(What to do): Your job is to transcribe the material exactly, every line included.

(Source data):
•••
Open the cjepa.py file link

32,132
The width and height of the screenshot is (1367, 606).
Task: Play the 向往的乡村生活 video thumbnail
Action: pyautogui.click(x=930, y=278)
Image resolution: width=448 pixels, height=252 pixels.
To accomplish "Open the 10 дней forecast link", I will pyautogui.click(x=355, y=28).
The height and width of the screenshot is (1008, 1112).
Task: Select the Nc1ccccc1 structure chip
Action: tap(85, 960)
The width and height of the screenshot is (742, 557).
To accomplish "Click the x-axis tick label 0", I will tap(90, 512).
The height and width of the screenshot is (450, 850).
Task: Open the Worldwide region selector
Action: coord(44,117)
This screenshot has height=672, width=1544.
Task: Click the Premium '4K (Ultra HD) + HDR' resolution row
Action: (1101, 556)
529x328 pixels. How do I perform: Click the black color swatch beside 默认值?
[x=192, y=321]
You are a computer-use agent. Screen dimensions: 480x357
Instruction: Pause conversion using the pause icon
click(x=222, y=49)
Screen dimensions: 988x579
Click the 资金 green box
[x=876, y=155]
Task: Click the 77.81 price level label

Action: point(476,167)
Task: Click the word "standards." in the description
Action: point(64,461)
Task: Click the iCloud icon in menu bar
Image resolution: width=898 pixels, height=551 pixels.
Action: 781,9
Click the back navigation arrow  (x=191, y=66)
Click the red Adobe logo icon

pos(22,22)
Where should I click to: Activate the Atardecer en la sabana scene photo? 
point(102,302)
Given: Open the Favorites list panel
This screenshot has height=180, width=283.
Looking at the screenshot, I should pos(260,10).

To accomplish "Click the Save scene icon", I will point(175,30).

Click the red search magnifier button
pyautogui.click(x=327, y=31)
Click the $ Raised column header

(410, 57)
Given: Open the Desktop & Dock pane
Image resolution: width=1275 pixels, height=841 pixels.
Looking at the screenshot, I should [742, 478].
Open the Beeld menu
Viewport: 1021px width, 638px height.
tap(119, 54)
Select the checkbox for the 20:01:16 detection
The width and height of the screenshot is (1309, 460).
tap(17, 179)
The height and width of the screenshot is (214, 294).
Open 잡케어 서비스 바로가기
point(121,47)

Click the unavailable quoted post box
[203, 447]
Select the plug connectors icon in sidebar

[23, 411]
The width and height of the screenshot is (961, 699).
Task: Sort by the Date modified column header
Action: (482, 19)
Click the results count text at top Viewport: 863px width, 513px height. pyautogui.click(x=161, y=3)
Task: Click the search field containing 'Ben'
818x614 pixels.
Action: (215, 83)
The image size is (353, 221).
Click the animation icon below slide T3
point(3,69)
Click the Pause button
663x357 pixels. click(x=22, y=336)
•••
(Reply to the exercise):
Open the cjepa.py file link

32,132
The width and height of the screenshot is (1367, 606).
Task: Play the 向往的乡村生活 video thumbnail
Action: pyautogui.click(x=930, y=278)
Image resolution: width=448 pixels, height=252 pixels.
To accomplish "Open the 10 дней forecast link", I will pyautogui.click(x=355, y=28).
The height and width of the screenshot is (1008, 1112).
Task: Select the Nc1ccccc1 structure chip
Action: tap(85, 960)
The width and height of the screenshot is (742, 557).
To accomplish "Click the x-axis tick label 0", I will tap(90, 512).
The height and width of the screenshot is (450, 850).
Task: Open the Worldwide region selector
Action: coord(44,117)
This screenshot has height=672, width=1544.
Task: Click the Premium '4K (Ultra HD) + HDR' resolution row
Action: (1101, 556)
529x328 pixels. How do I perform: Click the black color swatch beside 默认值?
[x=192, y=321]
You are a computer-use agent. Screen dimensions: 480x357
Instruction: Pause conversion using the pause icon
click(x=222, y=49)
Screen dimensions: 988x579
Click the 资金 green box
[x=876, y=155]
Task: Click the 77.81 price level label

Action: point(476,167)
Task: Click the word "standards." in the description
Action: point(64,461)
Task: Click the iCloud icon in menu bar
Image resolution: width=898 pixels, height=551 pixels.
Action: 781,9
Click the back navigation arrow  (x=191, y=66)
Click the red Adobe logo icon

pos(22,22)
Where should I click to: Activate the Atardecer en la sabana scene photo? 
point(102,302)
Given: Open the Favorites list panel
This screenshot has height=180, width=283.
Looking at the screenshot, I should pos(260,10).

To accomplish "Click the Save scene icon", I will point(175,30).

Click the red search magnifier button
pyautogui.click(x=327, y=31)
Click the $ Raised column header

(410, 57)
Given: Open the Desktop & Dock pane
Image resolution: width=1275 pixels, height=841 pixels.
Looking at the screenshot, I should [742, 478].
Open the Beeld menu
Viewport: 1021px width, 638px height.
tap(119, 54)
Select the checkbox for the 20:01:16 detection
The width and height of the screenshot is (1309, 460).
tap(17, 179)
The height and width of the screenshot is (214, 294).
Open 잡케어 서비스 바로가기
point(121,47)

Click the unavailable quoted post box
[203, 447]
Select the plug connectors icon in sidebar

[23, 411]
The width and height of the screenshot is (961, 699).
Task: Sort by the Date modified column header
Action: (482, 19)
Click the results count text at top Viewport: 863px width, 513px height. pyautogui.click(x=161, y=3)
Task: Click the search field containing 'Ben'
818x614 pixels.
Action: (215, 83)
The image size is (353, 221).
Click the animation icon below slide T3
point(3,69)
Click the Pause button
663x357 pixels. click(x=22, y=336)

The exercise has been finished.